Остальных соучеников наших искусство не волновало. Одни, меньшая часть, во врачебном деле мечтали себя проявить, другие же просто так в училище сидели, чтобы на улице не болтаться. Однако и тех и других проблемы духовного порядка не интересовали, они обычными юношескими радостями вполне довольствовались.

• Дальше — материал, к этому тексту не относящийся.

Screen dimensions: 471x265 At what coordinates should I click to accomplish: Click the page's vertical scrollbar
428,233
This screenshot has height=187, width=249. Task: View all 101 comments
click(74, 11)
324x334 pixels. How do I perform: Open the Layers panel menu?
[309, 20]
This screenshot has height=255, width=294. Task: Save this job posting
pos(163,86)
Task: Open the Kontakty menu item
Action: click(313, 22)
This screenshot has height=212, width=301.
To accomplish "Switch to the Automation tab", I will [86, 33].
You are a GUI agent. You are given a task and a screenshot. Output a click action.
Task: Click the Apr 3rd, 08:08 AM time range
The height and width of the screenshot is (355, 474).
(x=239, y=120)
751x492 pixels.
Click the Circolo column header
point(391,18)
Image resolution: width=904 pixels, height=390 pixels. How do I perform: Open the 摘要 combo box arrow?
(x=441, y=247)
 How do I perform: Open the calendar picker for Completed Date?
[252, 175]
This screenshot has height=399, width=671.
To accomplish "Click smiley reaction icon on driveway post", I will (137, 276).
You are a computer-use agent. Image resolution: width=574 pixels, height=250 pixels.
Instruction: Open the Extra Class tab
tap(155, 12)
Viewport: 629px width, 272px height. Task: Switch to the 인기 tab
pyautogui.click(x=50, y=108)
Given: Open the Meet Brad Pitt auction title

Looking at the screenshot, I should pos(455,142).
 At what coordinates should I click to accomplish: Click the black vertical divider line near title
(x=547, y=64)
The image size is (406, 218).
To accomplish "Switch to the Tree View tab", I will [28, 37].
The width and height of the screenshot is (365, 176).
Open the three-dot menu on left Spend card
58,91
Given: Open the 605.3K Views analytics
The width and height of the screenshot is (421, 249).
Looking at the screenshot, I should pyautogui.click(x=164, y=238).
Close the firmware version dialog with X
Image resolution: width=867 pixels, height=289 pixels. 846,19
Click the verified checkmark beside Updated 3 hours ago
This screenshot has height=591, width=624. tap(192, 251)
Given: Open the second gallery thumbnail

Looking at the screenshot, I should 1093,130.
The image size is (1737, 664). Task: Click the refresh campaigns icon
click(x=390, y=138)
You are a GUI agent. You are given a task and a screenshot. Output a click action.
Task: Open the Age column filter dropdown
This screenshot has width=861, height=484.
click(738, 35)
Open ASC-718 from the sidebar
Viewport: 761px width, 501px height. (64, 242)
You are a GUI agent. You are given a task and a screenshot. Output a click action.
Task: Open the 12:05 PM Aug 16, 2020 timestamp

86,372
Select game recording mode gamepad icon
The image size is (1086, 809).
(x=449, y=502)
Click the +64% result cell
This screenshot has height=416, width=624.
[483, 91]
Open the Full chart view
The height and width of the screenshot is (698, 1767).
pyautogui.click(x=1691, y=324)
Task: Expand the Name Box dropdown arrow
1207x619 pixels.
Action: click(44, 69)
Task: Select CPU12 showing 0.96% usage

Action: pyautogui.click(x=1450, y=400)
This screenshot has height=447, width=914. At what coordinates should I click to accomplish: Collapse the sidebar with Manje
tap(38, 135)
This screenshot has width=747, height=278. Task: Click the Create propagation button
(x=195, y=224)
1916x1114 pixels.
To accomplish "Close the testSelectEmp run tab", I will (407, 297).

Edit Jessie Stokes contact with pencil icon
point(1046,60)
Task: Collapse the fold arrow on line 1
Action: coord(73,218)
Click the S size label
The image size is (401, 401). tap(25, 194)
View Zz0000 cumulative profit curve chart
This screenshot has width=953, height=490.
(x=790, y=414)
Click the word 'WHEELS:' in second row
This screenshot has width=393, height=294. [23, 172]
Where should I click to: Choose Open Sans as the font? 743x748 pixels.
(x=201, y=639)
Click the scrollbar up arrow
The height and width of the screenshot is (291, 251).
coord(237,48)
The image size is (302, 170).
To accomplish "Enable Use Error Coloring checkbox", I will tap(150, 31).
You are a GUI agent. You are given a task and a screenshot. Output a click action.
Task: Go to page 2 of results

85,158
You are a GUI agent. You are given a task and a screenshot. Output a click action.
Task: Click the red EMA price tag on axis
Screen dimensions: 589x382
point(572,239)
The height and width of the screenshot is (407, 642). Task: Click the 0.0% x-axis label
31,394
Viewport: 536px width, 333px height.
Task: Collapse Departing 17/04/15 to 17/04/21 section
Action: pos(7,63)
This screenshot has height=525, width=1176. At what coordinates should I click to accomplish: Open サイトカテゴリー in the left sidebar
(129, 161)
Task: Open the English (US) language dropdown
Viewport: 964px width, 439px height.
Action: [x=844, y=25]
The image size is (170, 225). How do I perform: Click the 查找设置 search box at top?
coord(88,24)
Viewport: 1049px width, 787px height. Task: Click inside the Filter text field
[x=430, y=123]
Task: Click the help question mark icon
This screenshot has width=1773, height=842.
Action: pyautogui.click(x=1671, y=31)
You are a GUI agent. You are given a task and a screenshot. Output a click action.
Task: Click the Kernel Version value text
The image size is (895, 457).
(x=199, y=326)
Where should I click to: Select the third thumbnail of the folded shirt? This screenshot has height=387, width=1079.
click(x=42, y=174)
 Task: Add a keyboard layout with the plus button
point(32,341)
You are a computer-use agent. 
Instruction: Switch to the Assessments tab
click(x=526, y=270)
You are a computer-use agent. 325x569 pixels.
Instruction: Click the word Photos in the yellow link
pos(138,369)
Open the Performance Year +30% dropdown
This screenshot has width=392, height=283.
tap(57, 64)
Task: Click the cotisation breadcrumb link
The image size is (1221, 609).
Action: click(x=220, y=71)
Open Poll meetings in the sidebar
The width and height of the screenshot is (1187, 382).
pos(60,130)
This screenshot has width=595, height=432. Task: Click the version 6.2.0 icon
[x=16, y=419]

Лозин, при всем его желчном цинизме, был личностью ищущей. Все нащупывал, пробовал: куда бы это ему так пристроиться, чтобы вольготней было жить. Ибо он уже тогда смекнул: обыкновенная жизнь скучна, будничные радости приедаются быстро, потому надо нечто «эдакое», долгоиграющее для себя сыскать. Вот только где? А тут так вышло, что я его к Ситникову в гости привел. С этого все и пошло.
Поступив к нему в ученики, Лозин, приглядевшись внимательно к феномену «Васьки», решил, что он сам тоже не лыком шит и может собственной персоной «заметную фигуру» обществу являть. Почти в одночасье он весь преобразился: и внешне, и в манере выражаться. Отрастил здоровенную рыжую бороду и буйно-курчавые волосы до плеч, наел себе небольшое брюшко, высказываться стал в обтекаемо-образной форме, жизнерадостностью пропитался и готово: очаровательный, вальяжный, импозантный, всеми любимый, загадочный «человек искусства».